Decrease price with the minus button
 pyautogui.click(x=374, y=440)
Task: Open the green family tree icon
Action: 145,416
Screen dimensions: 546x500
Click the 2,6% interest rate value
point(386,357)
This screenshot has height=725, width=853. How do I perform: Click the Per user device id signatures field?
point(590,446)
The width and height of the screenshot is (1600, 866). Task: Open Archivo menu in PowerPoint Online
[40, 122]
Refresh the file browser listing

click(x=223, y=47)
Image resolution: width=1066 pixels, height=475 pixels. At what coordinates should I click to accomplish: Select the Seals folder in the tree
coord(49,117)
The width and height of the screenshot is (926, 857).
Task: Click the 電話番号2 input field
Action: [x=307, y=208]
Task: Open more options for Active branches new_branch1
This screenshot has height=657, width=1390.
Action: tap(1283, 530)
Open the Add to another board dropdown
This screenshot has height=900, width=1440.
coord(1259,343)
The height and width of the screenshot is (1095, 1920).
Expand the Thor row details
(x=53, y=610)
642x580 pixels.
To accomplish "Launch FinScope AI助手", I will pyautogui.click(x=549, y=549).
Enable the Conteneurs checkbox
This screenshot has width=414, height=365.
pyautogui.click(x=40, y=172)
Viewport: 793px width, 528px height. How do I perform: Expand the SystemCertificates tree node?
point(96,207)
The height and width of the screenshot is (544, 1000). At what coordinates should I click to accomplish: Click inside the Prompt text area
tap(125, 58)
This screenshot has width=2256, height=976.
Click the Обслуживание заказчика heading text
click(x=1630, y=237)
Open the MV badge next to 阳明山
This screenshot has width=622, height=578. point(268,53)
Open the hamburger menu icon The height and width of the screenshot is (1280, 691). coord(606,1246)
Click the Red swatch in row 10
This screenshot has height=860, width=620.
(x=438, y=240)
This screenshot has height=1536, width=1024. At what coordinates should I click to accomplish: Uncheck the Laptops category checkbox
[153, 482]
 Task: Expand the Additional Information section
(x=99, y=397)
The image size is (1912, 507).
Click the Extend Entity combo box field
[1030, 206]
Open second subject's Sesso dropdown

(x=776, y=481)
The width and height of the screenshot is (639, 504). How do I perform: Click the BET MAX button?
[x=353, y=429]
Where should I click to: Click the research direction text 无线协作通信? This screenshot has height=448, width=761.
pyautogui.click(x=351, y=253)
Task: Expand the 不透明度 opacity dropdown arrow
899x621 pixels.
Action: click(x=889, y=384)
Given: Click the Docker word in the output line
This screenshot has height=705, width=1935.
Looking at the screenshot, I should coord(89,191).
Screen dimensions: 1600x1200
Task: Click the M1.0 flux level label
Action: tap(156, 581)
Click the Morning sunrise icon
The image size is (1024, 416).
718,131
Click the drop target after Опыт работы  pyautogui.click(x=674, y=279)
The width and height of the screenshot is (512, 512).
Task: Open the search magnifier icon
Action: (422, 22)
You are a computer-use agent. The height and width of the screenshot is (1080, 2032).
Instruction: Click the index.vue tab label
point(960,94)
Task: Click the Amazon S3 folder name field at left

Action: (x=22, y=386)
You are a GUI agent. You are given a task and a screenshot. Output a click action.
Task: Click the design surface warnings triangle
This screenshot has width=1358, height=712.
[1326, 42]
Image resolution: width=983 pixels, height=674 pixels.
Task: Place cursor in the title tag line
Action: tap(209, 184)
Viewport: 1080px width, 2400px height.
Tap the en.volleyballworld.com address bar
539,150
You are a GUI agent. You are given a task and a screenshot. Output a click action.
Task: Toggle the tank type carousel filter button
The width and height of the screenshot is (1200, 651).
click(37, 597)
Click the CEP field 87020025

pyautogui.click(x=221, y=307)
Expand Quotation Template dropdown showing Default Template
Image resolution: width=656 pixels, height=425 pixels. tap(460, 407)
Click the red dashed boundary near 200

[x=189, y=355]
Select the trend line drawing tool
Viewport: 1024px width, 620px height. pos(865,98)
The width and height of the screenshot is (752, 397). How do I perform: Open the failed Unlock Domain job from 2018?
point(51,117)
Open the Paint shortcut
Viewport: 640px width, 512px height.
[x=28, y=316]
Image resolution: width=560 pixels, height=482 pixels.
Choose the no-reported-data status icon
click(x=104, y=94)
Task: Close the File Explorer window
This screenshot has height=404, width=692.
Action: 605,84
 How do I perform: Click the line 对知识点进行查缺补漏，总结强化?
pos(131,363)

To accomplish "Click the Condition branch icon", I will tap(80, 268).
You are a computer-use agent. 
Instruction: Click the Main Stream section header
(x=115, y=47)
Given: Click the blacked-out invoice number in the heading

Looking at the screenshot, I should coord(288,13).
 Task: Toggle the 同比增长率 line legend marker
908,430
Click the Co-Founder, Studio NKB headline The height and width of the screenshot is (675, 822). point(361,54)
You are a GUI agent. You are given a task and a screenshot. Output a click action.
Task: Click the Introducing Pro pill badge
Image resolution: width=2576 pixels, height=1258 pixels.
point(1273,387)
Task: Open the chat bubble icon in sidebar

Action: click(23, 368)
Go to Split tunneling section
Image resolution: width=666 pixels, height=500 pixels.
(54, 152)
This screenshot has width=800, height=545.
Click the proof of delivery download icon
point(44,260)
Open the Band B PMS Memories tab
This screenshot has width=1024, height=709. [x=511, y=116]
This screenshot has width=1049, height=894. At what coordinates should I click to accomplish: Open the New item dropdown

◇ ◇ ◇ ◇ ◇

PROMPT:
Please give the entries above again in full, exactly as written.

RESULT:
Decrease price with the minus button
 pyautogui.click(x=374, y=440)
Task: Open the green family tree icon
Action: 145,416
Screen dimensions: 546x500
Click the 2,6% interest rate value
point(386,357)
This screenshot has height=725, width=853. How do I perform: Click the Per user device id signatures field?
point(590,446)
The width and height of the screenshot is (1600, 866). Task: Open Archivo menu in PowerPoint Online
[40, 122]
Refresh the file browser listing

click(x=223, y=47)
Image resolution: width=1066 pixels, height=475 pixels. At what coordinates should I click to accomplish: Select the Seals folder in the tree
coord(49,117)
The width and height of the screenshot is (926, 857).
Task: Click the 電話番号2 input field
Action: [x=307, y=208]
Task: Open more options for Active branches new_branch1
This screenshot has height=657, width=1390.
Action: tap(1283, 530)
Open the Add to another board dropdown
This screenshot has height=900, width=1440.
coord(1259,343)
The height and width of the screenshot is (1095, 1920).
Expand the Thor row details
(x=53, y=610)
642x580 pixels.
To accomplish "Launch FinScope AI助手", I will pyautogui.click(x=549, y=549).
Enable the Conteneurs checkbox
This screenshot has width=414, height=365.
pyautogui.click(x=40, y=172)
Viewport: 793px width, 528px height. How do I perform: Expand the SystemCertificates tree node?
point(96,207)
The height and width of the screenshot is (544, 1000). At what coordinates should I click to accomplish: Click inside the Prompt text area
tap(125, 58)
This screenshot has width=2256, height=976.
Click the Обслуживание заказчика heading text
click(x=1630, y=237)
Open the MV badge next to 阳明山
This screenshot has width=622, height=578. point(268,53)
Open the hamburger menu icon The height and width of the screenshot is (1280, 691). coord(606,1246)
Click the Red swatch in row 10
This screenshot has height=860, width=620.
(x=438, y=240)
This screenshot has height=1536, width=1024. At what coordinates should I click to accomplish: Uncheck the Laptops category checkbox
[153, 482]
 Task: Expand the Additional Information section
(x=99, y=397)
The image size is (1912, 507).
Click the Extend Entity combo box field
[1030, 206]
Open second subject's Sesso dropdown

(x=776, y=481)
The width and height of the screenshot is (639, 504). How do I perform: Click the BET MAX button?
[x=353, y=429]
Where should I click to: Click the research direction text 无线协作通信? This screenshot has height=448, width=761.
pyautogui.click(x=351, y=253)
Task: Expand the 不透明度 opacity dropdown arrow
899x621 pixels.
Action: click(x=889, y=384)
Given: Click the Docker word in the output line
This screenshot has height=705, width=1935.
Looking at the screenshot, I should coord(89,191).
Screen dimensions: 1600x1200
Task: Click the M1.0 flux level label
Action: tap(156, 581)
Click the Morning sunrise icon
The image size is (1024, 416).
718,131
Click the drop target after Опыт работы  pyautogui.click(x=674, y=279)
The width and height of the screenshot is (512, 512).
Task: Open the search magnifier icon
Action: (422, 22)
You are a computer-use agent. The height and width of the screenshot is (1080, 2032).
Instruction: Click the index.vue tab label
point(960,94)
Task: Click the Amazon S3 folder name field at left

Action: (x=22, y=386)
You are a GUI agent. You are given a task and a screenshot. Output a click action.
Task: Click the design surface warnings triangle
This screenshot has width=1358, height=712.
[1326, 42]
Image resolution: width=983 pixels, height=674 pixels.
Task: Place cursor in the title tag line
Action: tap(209, 184)
Viewport: 1080px width, 2400px height.
Tap the en.volleyballworld.com address bar
539,150
You are a GUI agent. You are given a task and a screenshot. Output a click action.
Task: Toggle the tank type carousel filter button
The width and height of the screenshot is (1200, 651).
click(37, 597)
Click the CEP field 87020025

pyautogui.click(x=221, y=307)
Expand Quotation Template dropdown showing Default Template
Image resolution: width=656 pixels, height=425 pixels. tap(460, 407)
Click the red dashed boundary near 200

[x=189, y=355]
Select the trend line drawing tool
Viewport: 1024px width, 620px height. pos(865,98)
The width and height of the screenshot is (752, 397). How do I perform: Open the failed Unlock Domain job from 2018?
point(51,117)
Open the Paint shortcut
Viewport: 640px width, 512px height.
[x=28, y=316]
Image resolution: width=560 pixels, height=482 pixels.
Choose the no-reported-data status icon
click(x=104, y=94)
Task: Close the File Explorer window
This screenshot has height=404, width=692.
Action: 605,84
 How do I perform: Click the line 对知识点进行查缺补漏，总结强化?
pos(131,363)

To accomplish "Click the Condition branch icon", I will tap(80, 268).
You are a computer-use agent. 
Instruction: Click the Main Stream section header
(x=115, y=47)
Given: Click the blacked-out invoice number in the heading

Looking at the screenshot, I should coord(288,13).
 Task: Toggle the 同比增长率 line legend marker
908,430
Click the Co-Founder, Studio NKB headline The height and width of the screenshot is (675, 822). point(361,54)
You are a GUI agent. You are given a task and a screenshot. Output a click action.
Task: Click the Introducing Pro pill badge
Image resolution: width=2576 pixels, height=1258 pixels.
point(1273,387)
Task: Open the chat bubble icon in sidebar

Action: click(23, 368)
Go to Split tunneling section
Image resolution: width=666 pixels, height=500 pixels.
(54, 152)
This screenshot has width=800, height=545.
Click the proof of delivery download icon
point(44,260)
Open the Band B PMS Memories tab
This screenshot has width=1024, height=709. [x=511, y=116]
This screenshot has width=1049, height=894. At what coordinates should I click to accomplish: Open the New item dropdown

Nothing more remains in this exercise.